◆ What is required
Leave out the lines before the one with "Accept All Cookies (518, 2554)"; output that line and all remaining lines of the records exactly.
>>
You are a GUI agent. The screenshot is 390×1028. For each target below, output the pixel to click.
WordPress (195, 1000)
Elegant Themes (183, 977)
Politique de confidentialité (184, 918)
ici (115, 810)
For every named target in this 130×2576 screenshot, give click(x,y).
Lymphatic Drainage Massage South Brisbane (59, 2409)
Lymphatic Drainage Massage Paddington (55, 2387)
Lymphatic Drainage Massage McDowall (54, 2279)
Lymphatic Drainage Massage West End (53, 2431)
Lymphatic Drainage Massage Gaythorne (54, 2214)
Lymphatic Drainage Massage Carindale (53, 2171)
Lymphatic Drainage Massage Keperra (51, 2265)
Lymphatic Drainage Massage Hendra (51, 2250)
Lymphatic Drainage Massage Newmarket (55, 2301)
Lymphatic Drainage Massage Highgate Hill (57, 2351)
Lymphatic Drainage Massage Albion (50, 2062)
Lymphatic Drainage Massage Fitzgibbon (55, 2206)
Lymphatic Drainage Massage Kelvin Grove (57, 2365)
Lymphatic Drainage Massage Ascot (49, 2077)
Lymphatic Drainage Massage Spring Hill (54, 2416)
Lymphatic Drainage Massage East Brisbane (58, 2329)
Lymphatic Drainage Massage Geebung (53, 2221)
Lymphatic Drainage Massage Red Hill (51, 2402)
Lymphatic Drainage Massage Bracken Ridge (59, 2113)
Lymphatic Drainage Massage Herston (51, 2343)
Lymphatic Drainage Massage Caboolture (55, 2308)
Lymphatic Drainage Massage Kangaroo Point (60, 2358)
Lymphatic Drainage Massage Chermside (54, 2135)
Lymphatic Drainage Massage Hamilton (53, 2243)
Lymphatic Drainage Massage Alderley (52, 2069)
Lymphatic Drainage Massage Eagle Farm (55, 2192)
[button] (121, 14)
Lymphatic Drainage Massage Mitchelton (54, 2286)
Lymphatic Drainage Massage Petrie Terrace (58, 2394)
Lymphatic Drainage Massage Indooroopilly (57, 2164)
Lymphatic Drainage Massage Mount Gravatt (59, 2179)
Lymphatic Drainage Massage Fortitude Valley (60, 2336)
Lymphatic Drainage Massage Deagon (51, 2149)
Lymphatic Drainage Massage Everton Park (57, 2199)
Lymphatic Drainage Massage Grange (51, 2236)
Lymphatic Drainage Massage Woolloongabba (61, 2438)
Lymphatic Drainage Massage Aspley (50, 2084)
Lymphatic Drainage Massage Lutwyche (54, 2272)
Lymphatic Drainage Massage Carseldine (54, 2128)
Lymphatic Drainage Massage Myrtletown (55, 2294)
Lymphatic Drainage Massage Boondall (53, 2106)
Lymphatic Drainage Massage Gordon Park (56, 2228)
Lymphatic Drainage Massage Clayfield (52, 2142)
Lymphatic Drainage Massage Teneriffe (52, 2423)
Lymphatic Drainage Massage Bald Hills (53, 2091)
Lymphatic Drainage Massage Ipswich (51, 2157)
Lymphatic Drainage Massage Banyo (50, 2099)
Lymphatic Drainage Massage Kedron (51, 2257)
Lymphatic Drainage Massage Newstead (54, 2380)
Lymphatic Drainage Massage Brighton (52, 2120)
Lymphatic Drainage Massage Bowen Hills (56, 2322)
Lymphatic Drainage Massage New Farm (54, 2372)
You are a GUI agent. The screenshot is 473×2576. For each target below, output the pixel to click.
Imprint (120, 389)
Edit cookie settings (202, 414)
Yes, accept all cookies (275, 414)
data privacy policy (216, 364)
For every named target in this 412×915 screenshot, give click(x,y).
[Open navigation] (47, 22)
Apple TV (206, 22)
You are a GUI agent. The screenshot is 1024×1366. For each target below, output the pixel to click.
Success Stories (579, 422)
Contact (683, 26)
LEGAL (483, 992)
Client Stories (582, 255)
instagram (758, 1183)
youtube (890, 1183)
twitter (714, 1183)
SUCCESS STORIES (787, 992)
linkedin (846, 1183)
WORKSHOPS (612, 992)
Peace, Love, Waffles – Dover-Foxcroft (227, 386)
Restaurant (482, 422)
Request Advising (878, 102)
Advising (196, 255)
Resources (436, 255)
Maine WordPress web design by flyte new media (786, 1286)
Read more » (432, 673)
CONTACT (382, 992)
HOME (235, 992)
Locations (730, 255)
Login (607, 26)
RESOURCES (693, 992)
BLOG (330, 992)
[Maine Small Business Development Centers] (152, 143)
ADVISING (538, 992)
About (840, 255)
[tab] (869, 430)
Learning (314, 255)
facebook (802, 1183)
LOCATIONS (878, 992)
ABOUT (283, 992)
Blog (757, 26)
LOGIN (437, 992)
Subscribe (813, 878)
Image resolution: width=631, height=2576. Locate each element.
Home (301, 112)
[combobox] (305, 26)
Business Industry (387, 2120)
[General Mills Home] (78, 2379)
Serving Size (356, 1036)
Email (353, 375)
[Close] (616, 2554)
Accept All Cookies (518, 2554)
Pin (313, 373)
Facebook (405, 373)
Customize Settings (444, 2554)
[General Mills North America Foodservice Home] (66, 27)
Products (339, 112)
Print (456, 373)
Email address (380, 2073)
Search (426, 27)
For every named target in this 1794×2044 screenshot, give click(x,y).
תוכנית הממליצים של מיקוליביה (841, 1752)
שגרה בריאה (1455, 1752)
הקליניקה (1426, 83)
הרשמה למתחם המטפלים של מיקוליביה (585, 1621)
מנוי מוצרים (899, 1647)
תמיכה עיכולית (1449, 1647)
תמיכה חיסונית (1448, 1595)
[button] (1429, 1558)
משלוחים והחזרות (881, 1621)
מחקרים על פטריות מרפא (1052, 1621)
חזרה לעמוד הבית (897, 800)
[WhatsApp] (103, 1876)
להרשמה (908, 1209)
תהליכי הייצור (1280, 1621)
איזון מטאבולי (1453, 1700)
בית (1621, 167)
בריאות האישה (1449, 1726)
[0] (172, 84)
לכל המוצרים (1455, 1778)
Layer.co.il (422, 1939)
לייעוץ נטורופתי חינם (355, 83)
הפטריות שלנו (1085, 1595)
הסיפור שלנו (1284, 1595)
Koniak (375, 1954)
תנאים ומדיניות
<<
◆ Written answer
Accept All Cookies (518, 2554)
Pin (313, 373)
Facebook (405, 373)
Customize Settings (444, 2554)
[General Mills North America Foodservice Home] (66, 27)
Products (339, 112)
Print (456, 373)
Email address (380, 2073)
Search (426, 27)
For every named target in this 1794×2044 screenshot, give click(x,y).
תוכנית הממליצים של מיקוליביה (841, 1752)
שגרה בריאה (1455, 1752)
הקליניקה (1426, 83)
הרשמה למתחם המטפלים של מיקוליביה (585, 1621)
מנוי מוצרים (899, 1647)
תמיכה עיכולית (1449, 1647)
תמיכה חיסונית (1448, 1595)
[button] (1429, 1558)
משלוחים והחזרות (881, 1621)
מחקרים על פטריות מרפא (1052, 1621)
חזרה לעמוד הבית (897, 800)
[WhatsApp] (103, 1876)
להרשמה (908, 1209)
תהליכי הייצור (1280, 1621)
איזון מטאבולי (1453, 1700)
בית (1621, 167)
בריאות האישה (1449, 1726)
[0] (172, 84)
לכל המוצרים (1455, 1778)
Layer.co.il (422, 1939)
לייעוץ נטורופתי חינם (355, 83)
הפטריות שלנו (1085, 1595)
הסיפור שלנו (1284, 1595)
Koniak (375, 1954)
תנאים ומדיניות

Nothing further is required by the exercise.